6

A production issue has led our team to the following questions:

  1. Under RHEL6 using GCC 4.4.6, how are ntohs and ntohl implemented?
  2. Are the implementations known to be fast or slow?
  3. How can I actually see the generated assembly code for the functions?

I know the implications behind questions may seem far-fetched and ridiculous, but I have been asked to investigate.

The hardware in question is an Intel box, little endian, 64-bit processor and compiled in 64 bit.

John Dibling
  • 99,718
  • 31
  • 186
  • 324
  • GCC.4.4 is a very old version of GCC. Current one is 4.8.1. You should consider upgrading your compiler (notice that C++ support improved a lot since GCC 4.4) – Basile Starynkevitch Jul 30 '13 at 18:14
  • 2
    @Basile, 4.4 is the system compiler on RHEL6 and is supported and maintained, so it's not unreasonable to stick with it – Jonathan Wakely Jul 30 '13 at 19:18
  • @BasileStarynkevitch: Indeed, I use GCC 4.7.2 and 4.8.1 for most development and R&D type work, but we use 4.4 for production code because that is what is distributed with the distro. – John Dibling Jul 30 '13 at 20:15
  • @Charles: I think the RHEL6 tag is relevant in this case.

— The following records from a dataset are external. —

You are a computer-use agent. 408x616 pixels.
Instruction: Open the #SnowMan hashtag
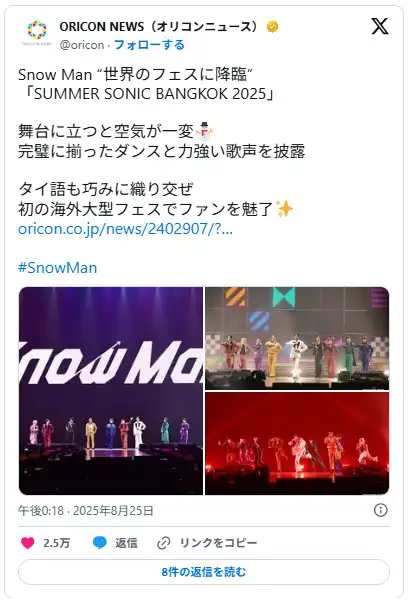click(x=57, y=268)
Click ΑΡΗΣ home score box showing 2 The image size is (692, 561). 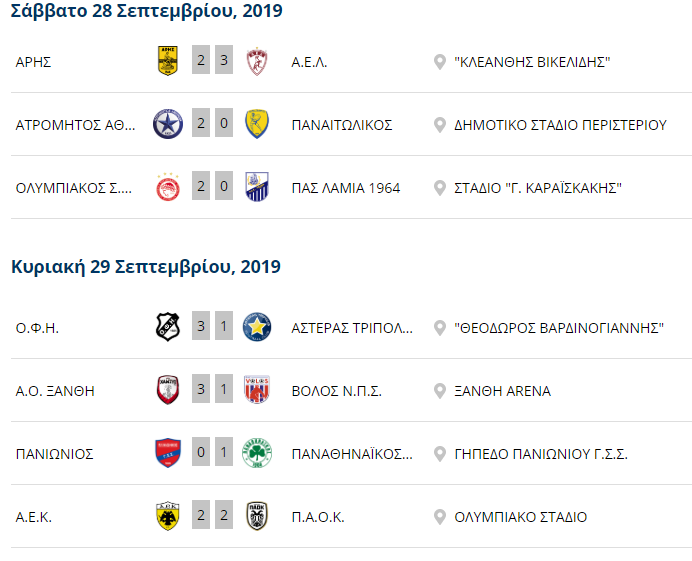point(201,60)
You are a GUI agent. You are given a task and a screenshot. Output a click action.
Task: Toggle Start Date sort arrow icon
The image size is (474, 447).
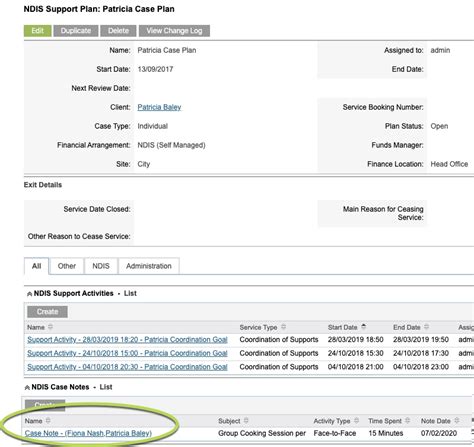click(364, 327)
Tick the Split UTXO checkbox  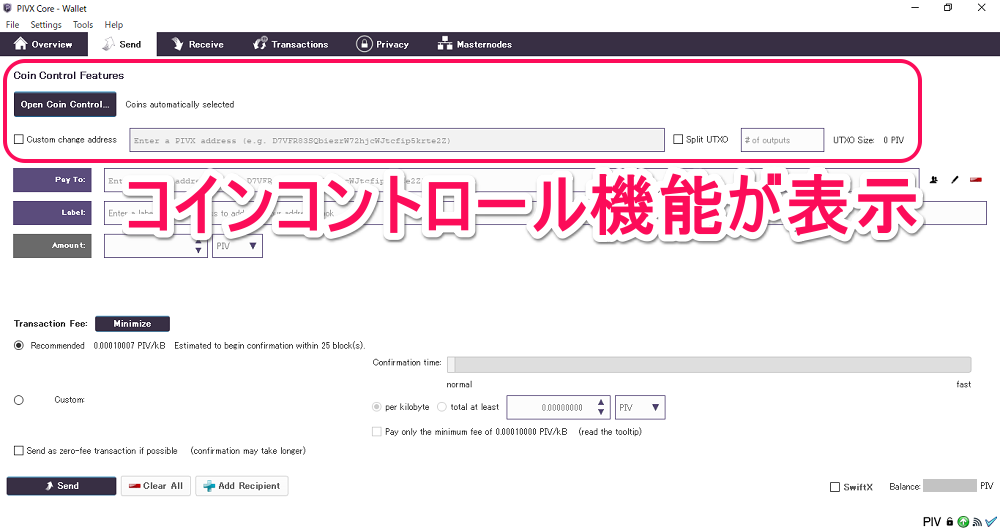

Why did you remove it? – John Dibling Jul 31 '13 at 12:26
  • 1
    @JohnDibling, given the answers, I'd actually sooner suggest tagging with glibc than creating a tag for RHEL 6, as the functions in question as provided by glibc, not the operating system itself. – Charles Jul 31 '13 at 18:36
  • @Charles: Fair enough. I'll add that tag. – John Dibling Jul 31 '13 at 19:05

4 Answers4

12

Do the following:

test.c

#include <arpa/inet.h>
int main()
{
   volatile uint32_t x = 0x12345678;
   x = ntohl(x);
   return 0;
}

Then compile with:

$ gcc -O3 -g -save-temps test.c

And analyze the resulting test.s file, or alternatively run objdump -S test.o.

In my machine (Ubuntu 13.4) the relevant asssembler is:

movl    $305419896, 12(%esp)
movl    12(%esp), %eax
bswap   %eax
movl    %eax, 12(%esp)

Hints:

  • 305419896 is 0x12345678 in decimal.
  • 12(%esp) is the address of the volatile variable.
  • All the movl instructions are there for the volatile-ness of x. The only really interesting instruction is bswap.
  • Obviously, ntohl is compiled as an inline-intrinsic.

Moreover, if I look at the test.i (precompiled output), I find that the ntohl is #defined as simply __bswap_32(), which is an inline function with just a call to __builtin_bswap32().

rodrigo
  • 94,151
  • 12
  • 143
  • 190
  • 1
    +1. Also note that without the `volatile`, GCC will propagate the constant and swap it at compile time (the glibc implementation uses `builtin_constant_p` to achieve this). So the short answer to this question is "It's zero or one instructions so you can ignore it". This has been true since long before RHEL 6. – Nemo Jul 30 '13 at 19:18
11
  1. They're provided by glibc, not GCC, look in /usr/include/bits/byteswap.h for the __bswap_16 and __bswap_32 functions, which are used when optimization is enabled (see <netinet/in.h> for details of how.)
  2. You didn't say what architecture you're using, on a big-endian system they're no-ops, so optimally fast! On little-endian they're architecture-specific hand-optimized assembly code.
  3. Use GCC's -save-temps option to keep the intermediate .s files, or use -S to stop after compilation and before assembling the code, or use http://gcc.godbolt.org/
Jonathan Wakely
  • 166,810
  • 27
  • 341
  • 521
7

These are implemented in glibc. Look at /usr/include/netinet/in.h. They will most likely rely on the glibc byteswap macros (/usr/include/bits/byteswap.h on my machine)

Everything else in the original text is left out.